■ Working data:
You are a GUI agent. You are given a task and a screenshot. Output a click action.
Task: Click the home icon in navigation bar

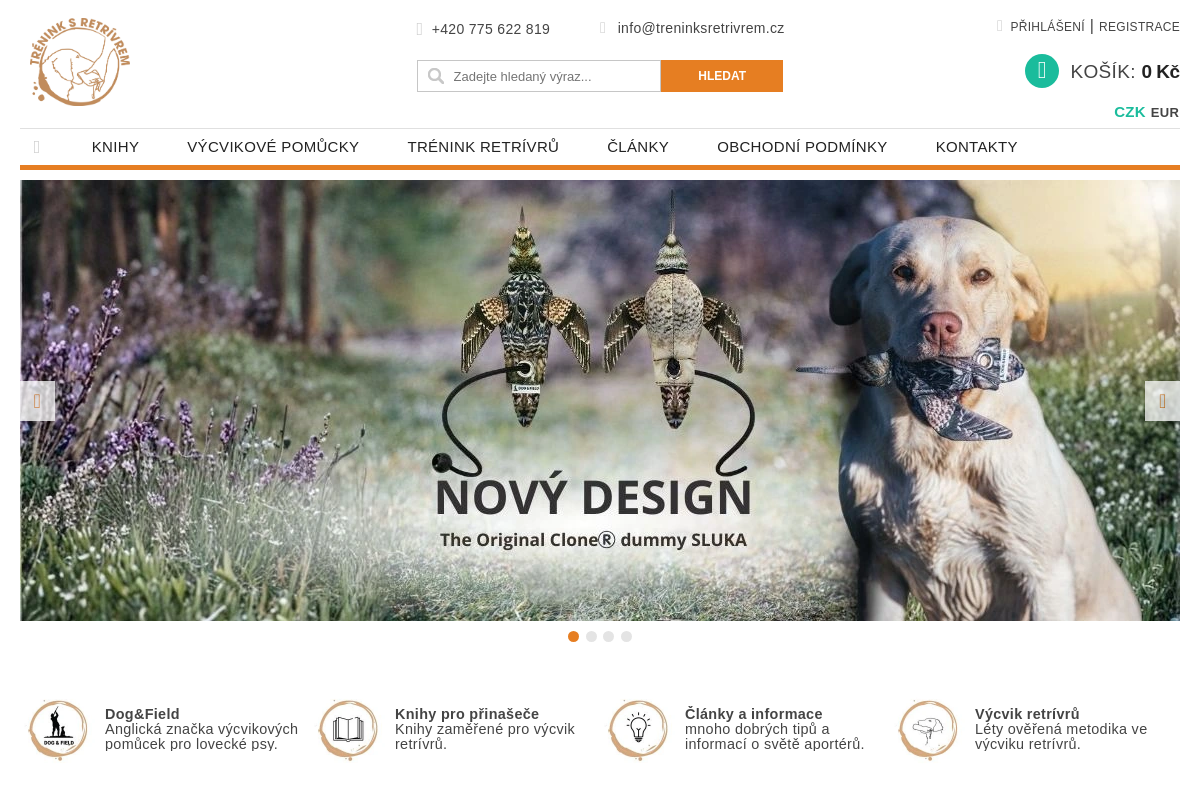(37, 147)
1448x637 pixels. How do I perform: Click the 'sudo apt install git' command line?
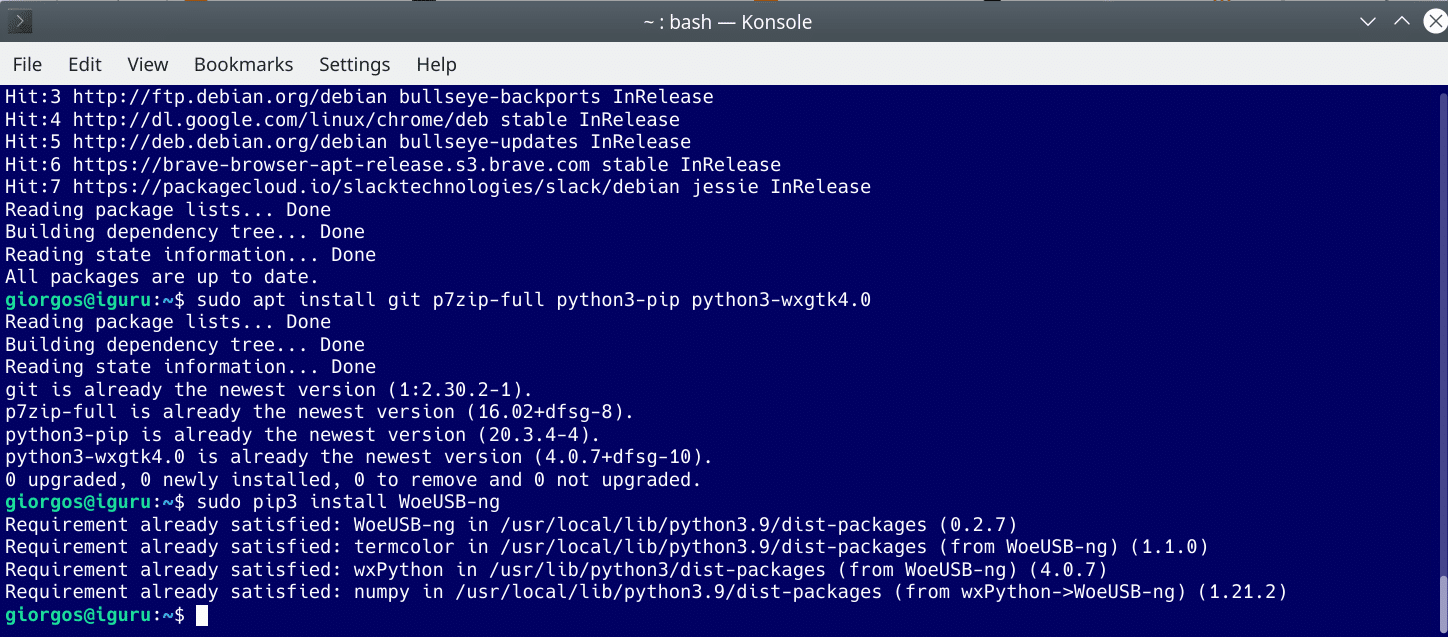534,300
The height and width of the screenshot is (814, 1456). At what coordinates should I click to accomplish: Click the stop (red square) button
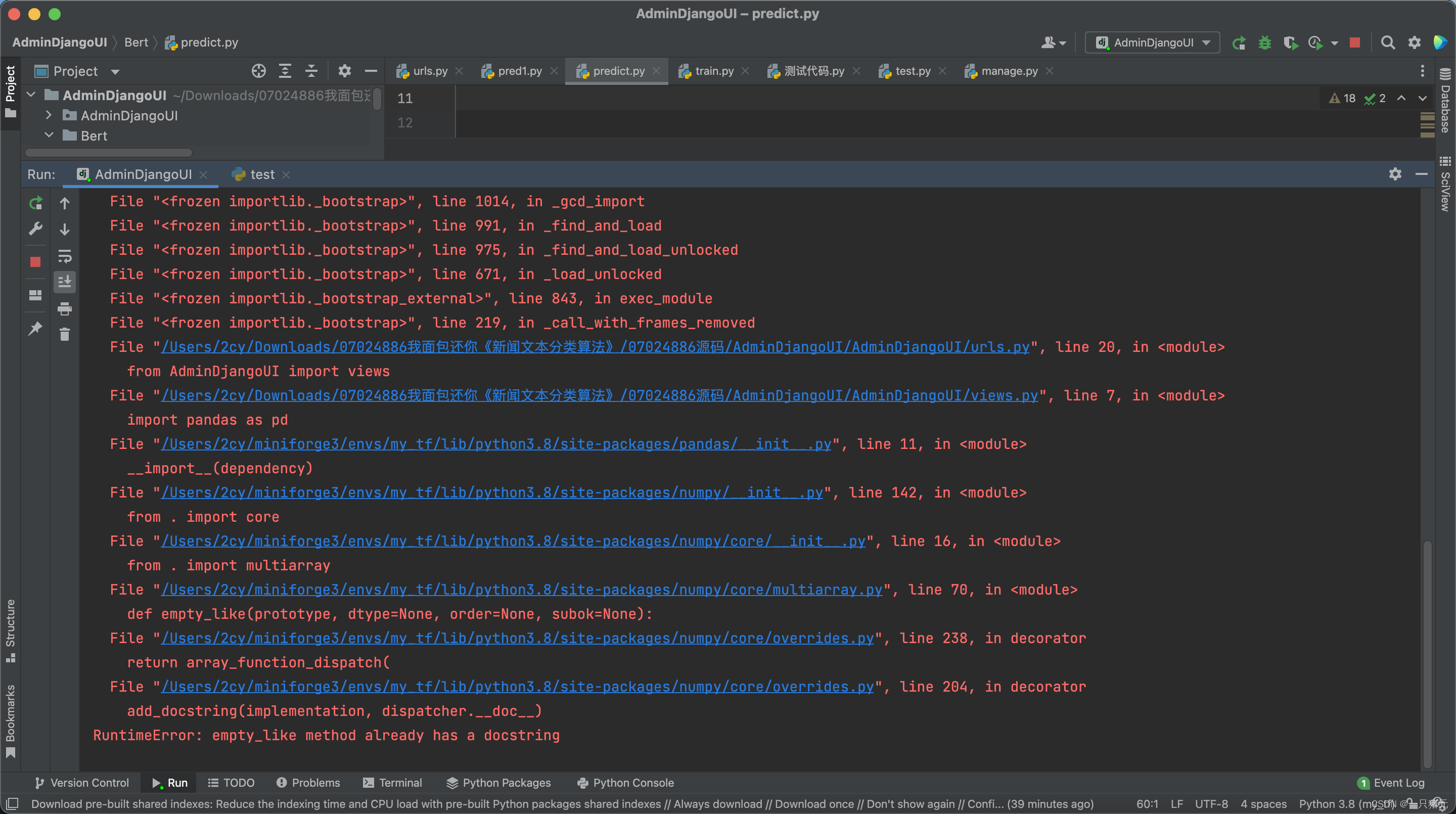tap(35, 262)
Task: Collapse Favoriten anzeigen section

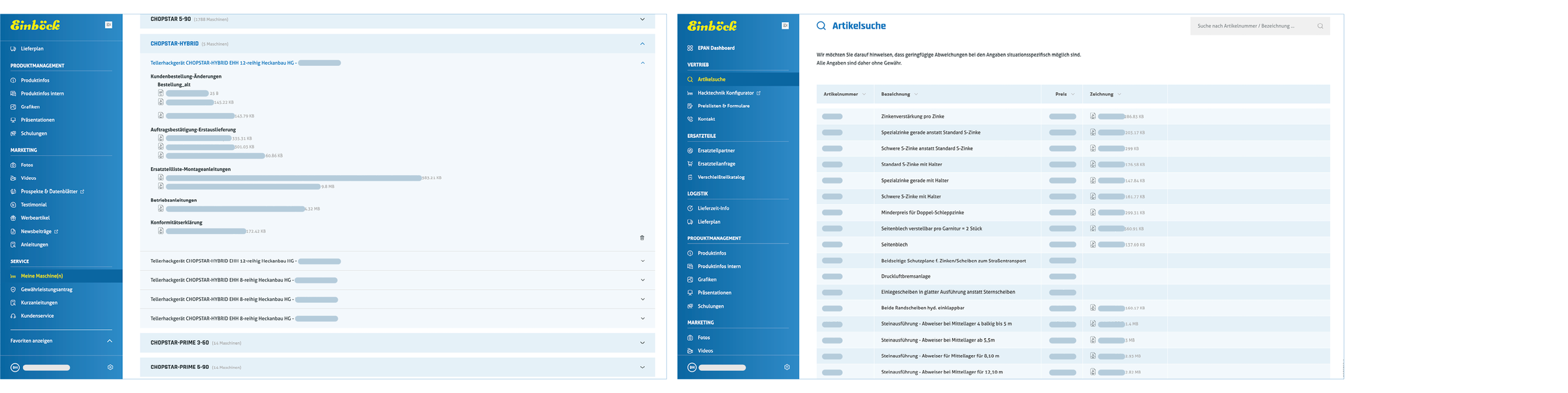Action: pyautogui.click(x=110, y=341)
---
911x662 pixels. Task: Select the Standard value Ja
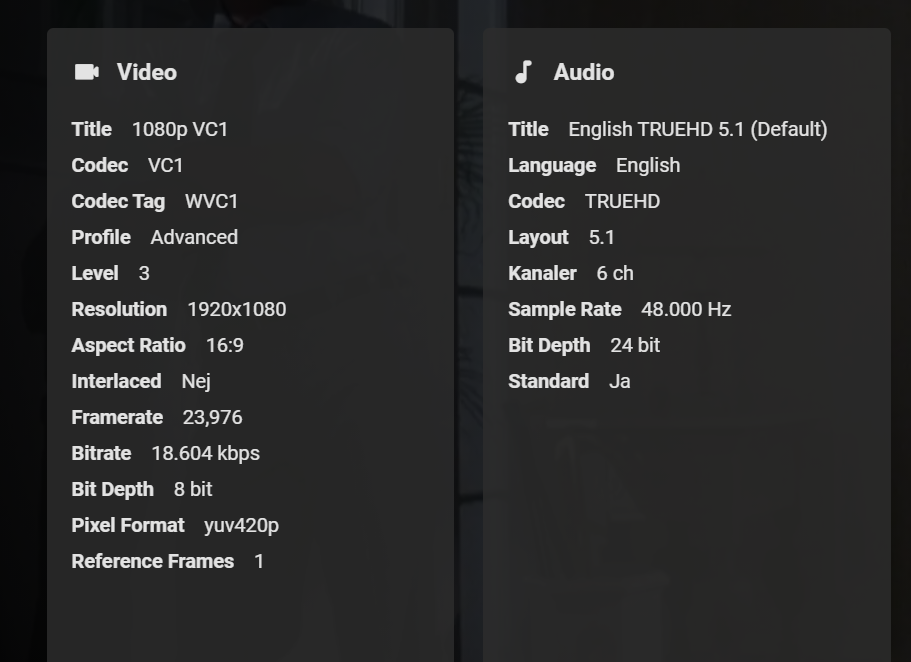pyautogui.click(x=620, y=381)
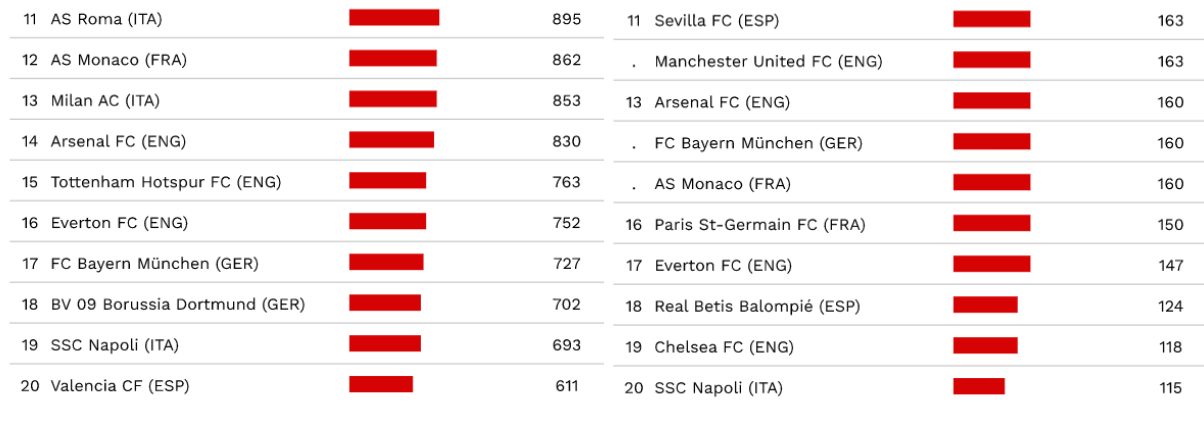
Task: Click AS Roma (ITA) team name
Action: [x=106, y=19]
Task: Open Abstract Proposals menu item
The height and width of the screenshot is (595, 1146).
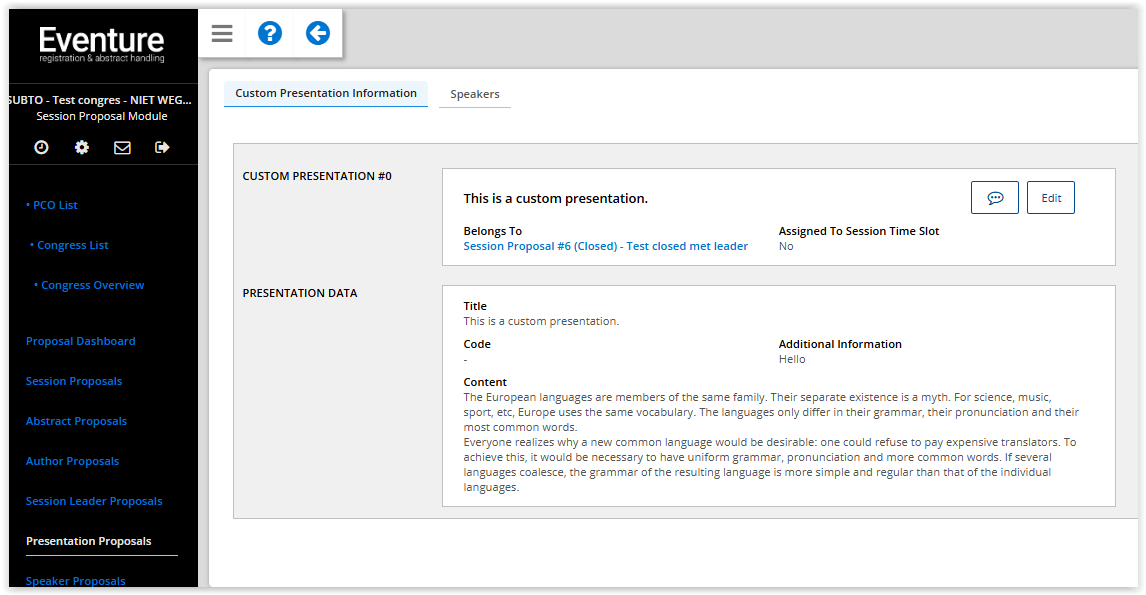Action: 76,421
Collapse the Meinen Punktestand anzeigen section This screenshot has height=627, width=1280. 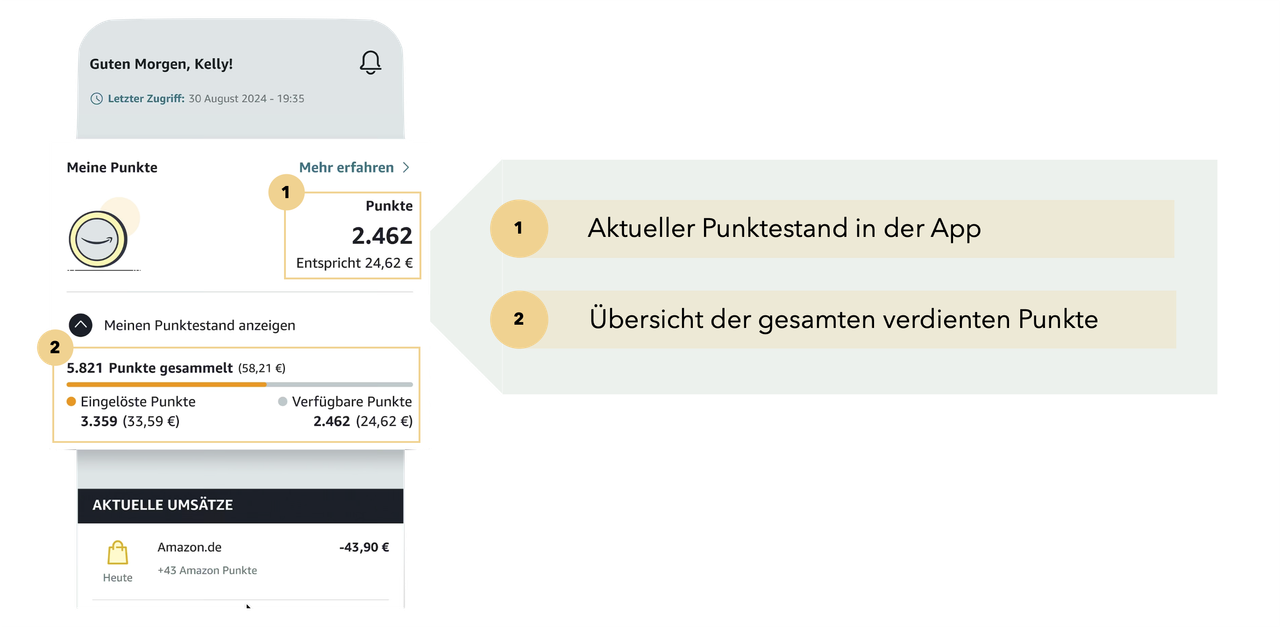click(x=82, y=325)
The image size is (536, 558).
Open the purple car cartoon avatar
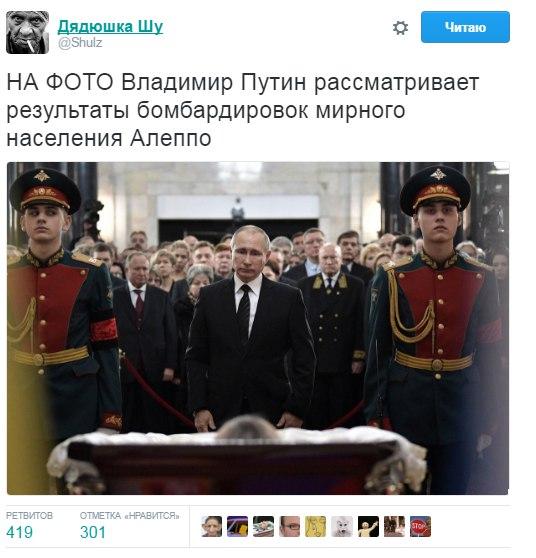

■ Problem:
Could you reproduce exactly the lines of the entries above, from the one with "The image size is (536, 558)." through the one with "Open the purple car cartoon avatar", and nothing else?

■ Task answer:
The image size is (536, 558).
Open the purple car cartoon avatar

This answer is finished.